Your assignment ▸
Pictures excluded, copy word for word the lines from the one holding "Open Online Help globe icon" through the last line below.

#####

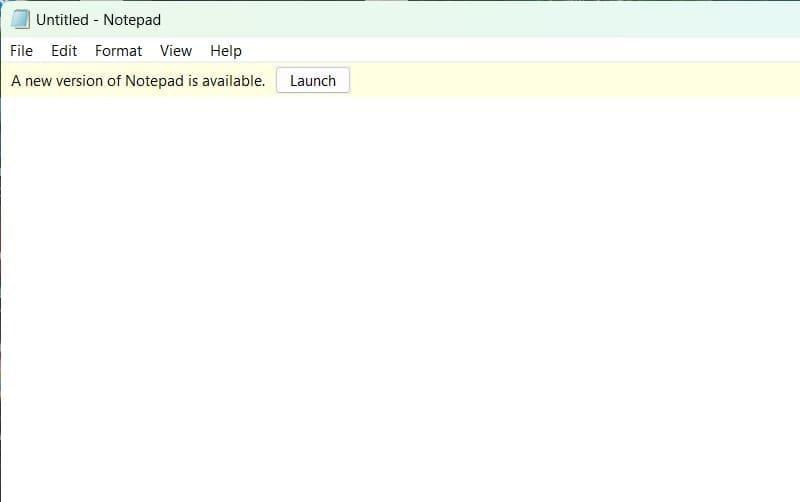Click the word "Untitled" in the title bar

point(62,20)
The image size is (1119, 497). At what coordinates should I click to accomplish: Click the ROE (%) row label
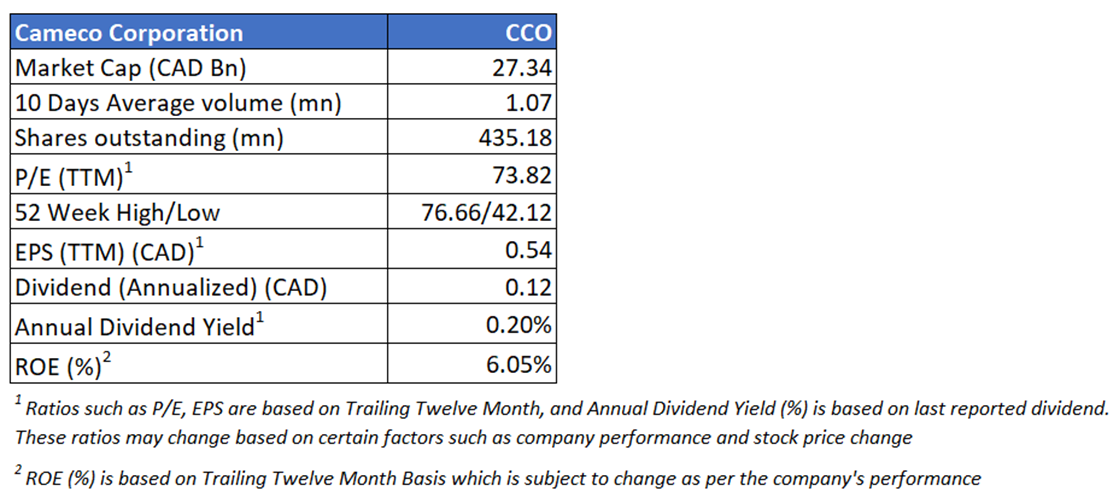[60, 365]
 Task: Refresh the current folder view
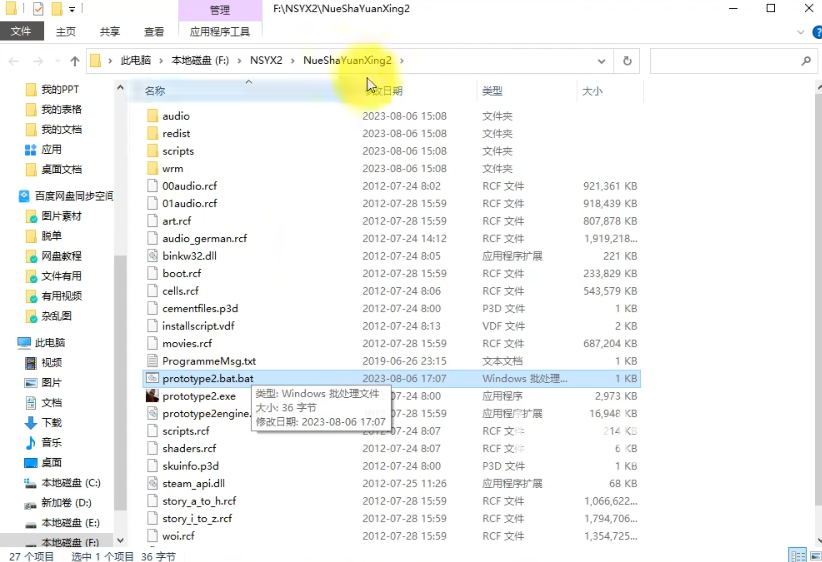click(x=627, y=61)
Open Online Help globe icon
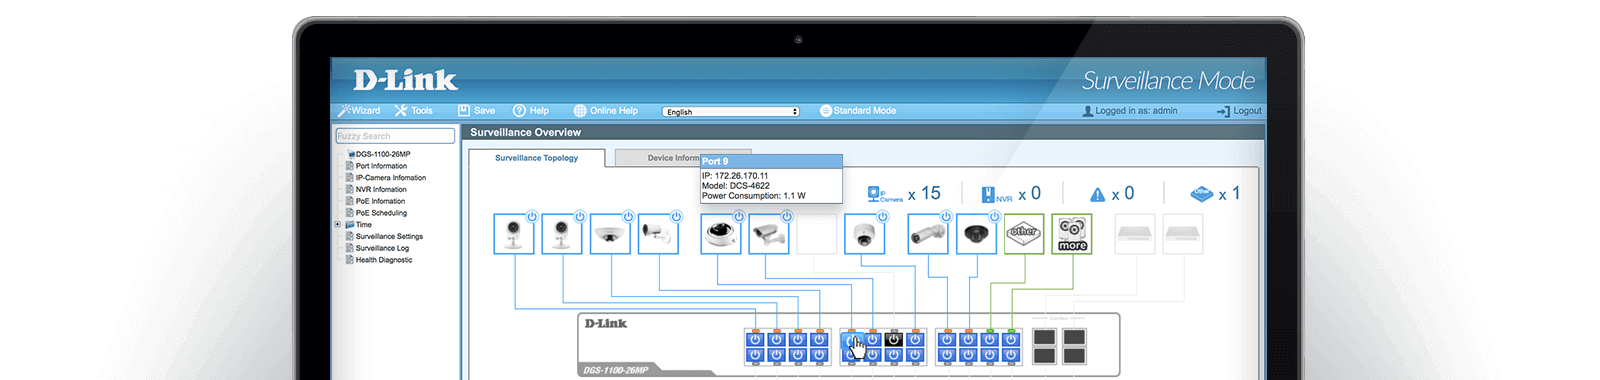This screenshot has height=380, width=1600. 580,111
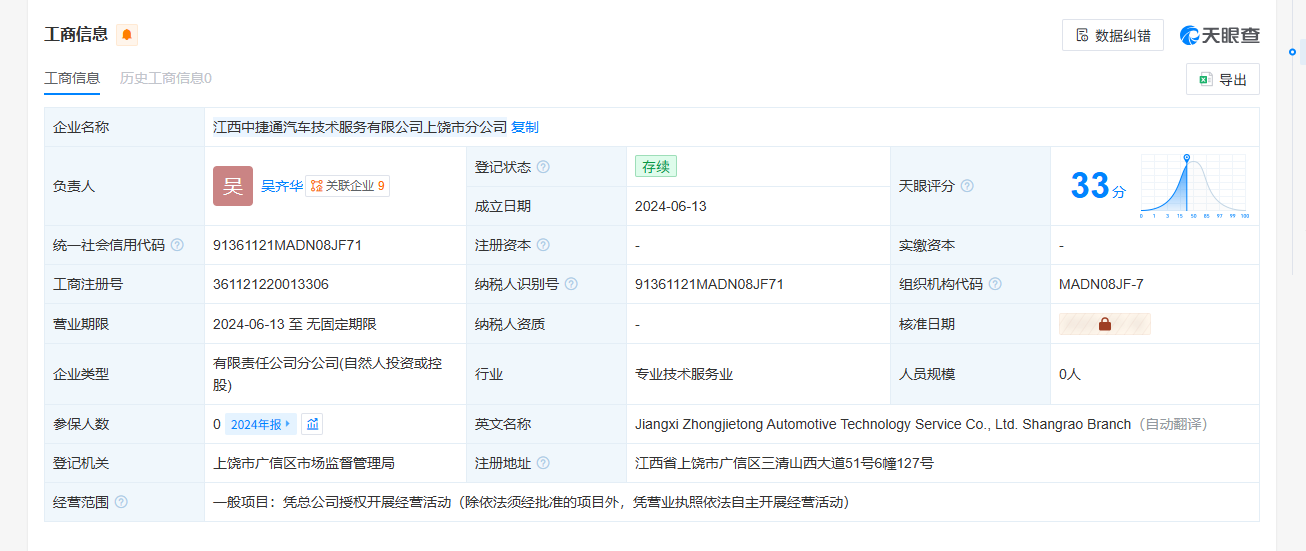The height and width of the screenshot is (551, 1306).
Task: Click the help icon next to 统一社会信用代码
Action: pos(177,245)
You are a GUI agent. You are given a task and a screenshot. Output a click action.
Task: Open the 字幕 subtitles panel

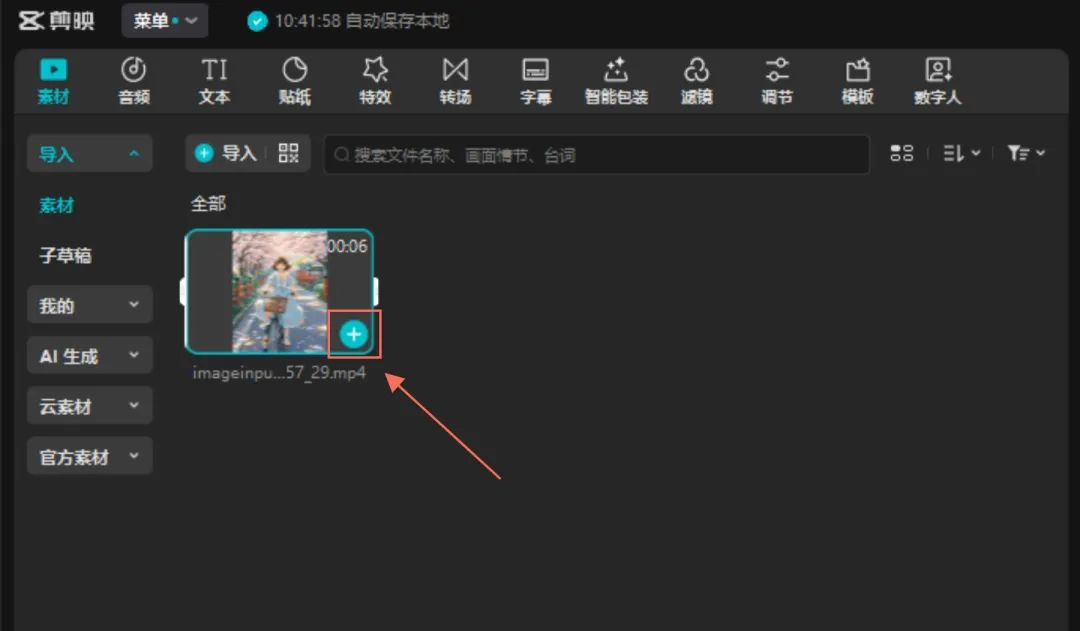[536, 81]
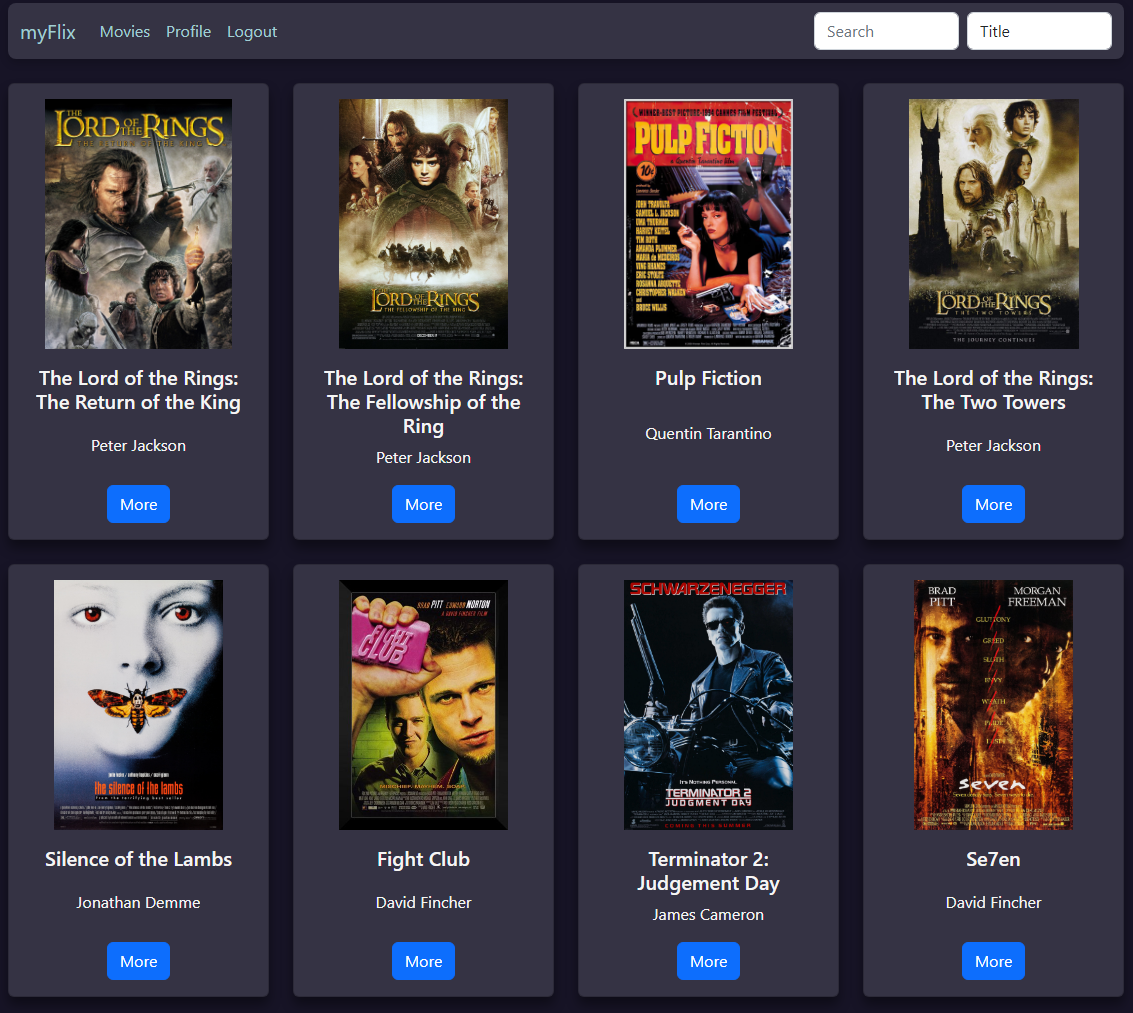Open the Fight Club poster image
This screenshot has height=1013, width=1133.
(423, 704)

#####

Answer to the problem ▸
Open Online Help globe icon
This screenshot has height=380, width=1600. 580,111
The height and width of the screenshot is (551, 1306).
Task: Click the help icon next to 统一社会信用代码
Action: pos(177,245)
You are a GUI agent. You are given a task and a screenshot. Output a click action.
Task: Open the 字幕 subtitles panel

[536, 81]
Open the Fight Club poster image
This screenshot has height=1013, width=1133.
(423, 704)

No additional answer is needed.